Research interests: I fell in love with stochastic processes when I was introduced to this topic in
Steve Krone's class at the University of Idaho, where I was working on my MS in Mathematics. During the same time
Paul Joyce showed me the beauty of mathematical statistics and population genetics. A bit later I worked with Paul and his evolutionary biology collaborator
Jack Sullivan on a phylogenetics project, which was my first introduction to statistical inference for stochastic processes. Later at UCLA I was lucky to have worked with my PhD advisor
Marc Suchard, who shares my love of statistics and stochastic modeling. My dissertation work with Marc was focused on the development of statistical phylogenetics methods for problems arising in infectious disease research (e.g., HIV evolution). Later, during my first faculty job at the University of Washington, I became interested in infectious disease epidemiology more broadly and now my main research interests are in data integration for Bayesian inference of transmission model parameters, nowcasting, and forecasting.

> [WORK TO COMPLETE]:
Answer these questions from the research interests passage:
1. At which university was the writer working on an MS in Mathematics?
2. Who was the writer's PhD advisor at UCLA?
3. Where did the writer hold a first faculty job?
The entries have nothing to do with the research interests passage.

> [DATASET RECORDS]:
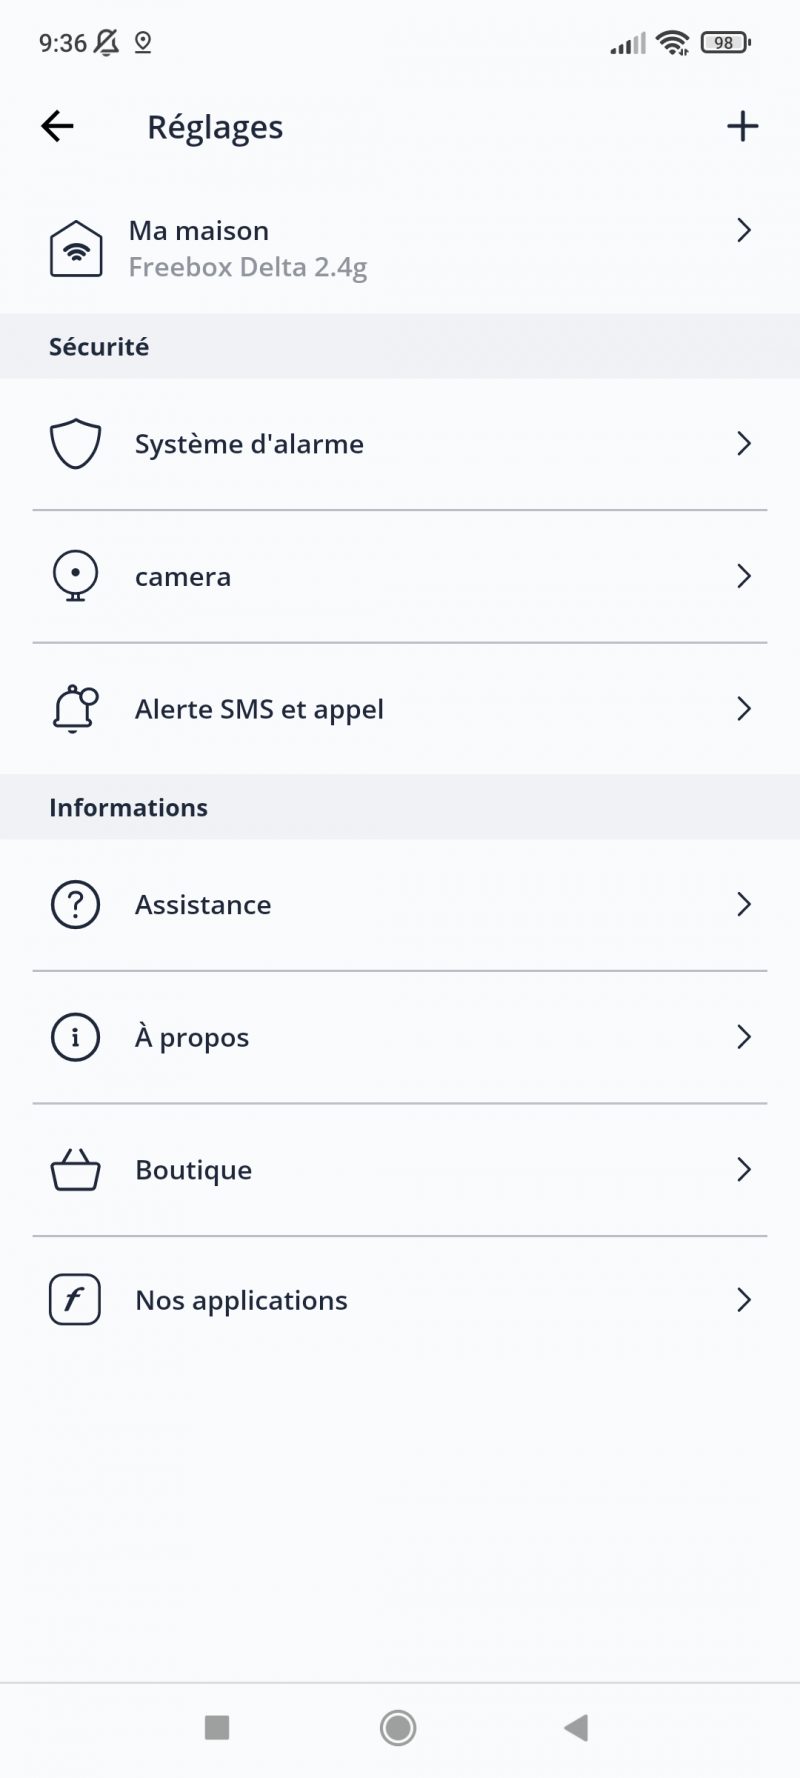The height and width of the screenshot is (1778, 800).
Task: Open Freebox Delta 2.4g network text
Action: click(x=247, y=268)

==

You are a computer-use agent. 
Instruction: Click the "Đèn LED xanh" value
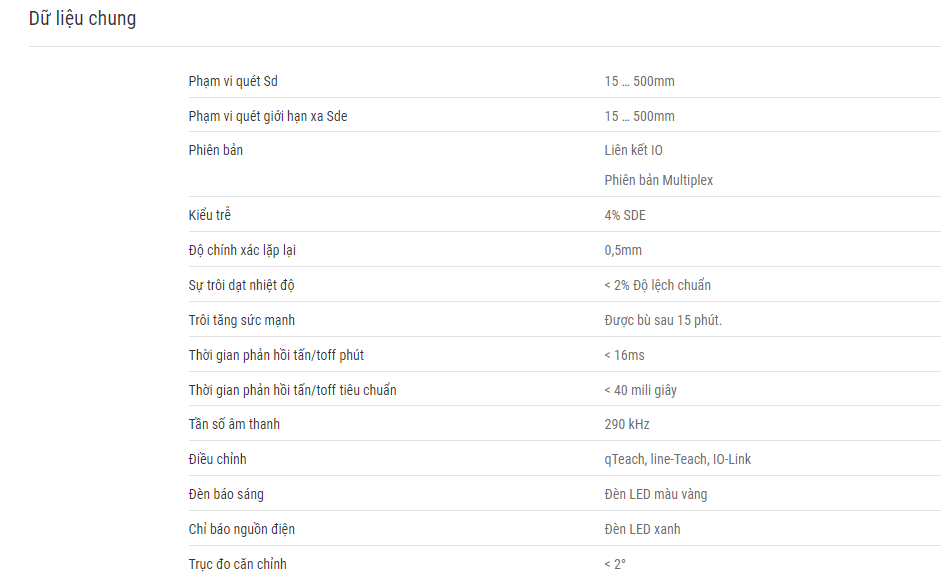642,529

> [YOUR RESPONSE]:
1. The University of Idaho
2. Marc Suchard
3. The University of Washington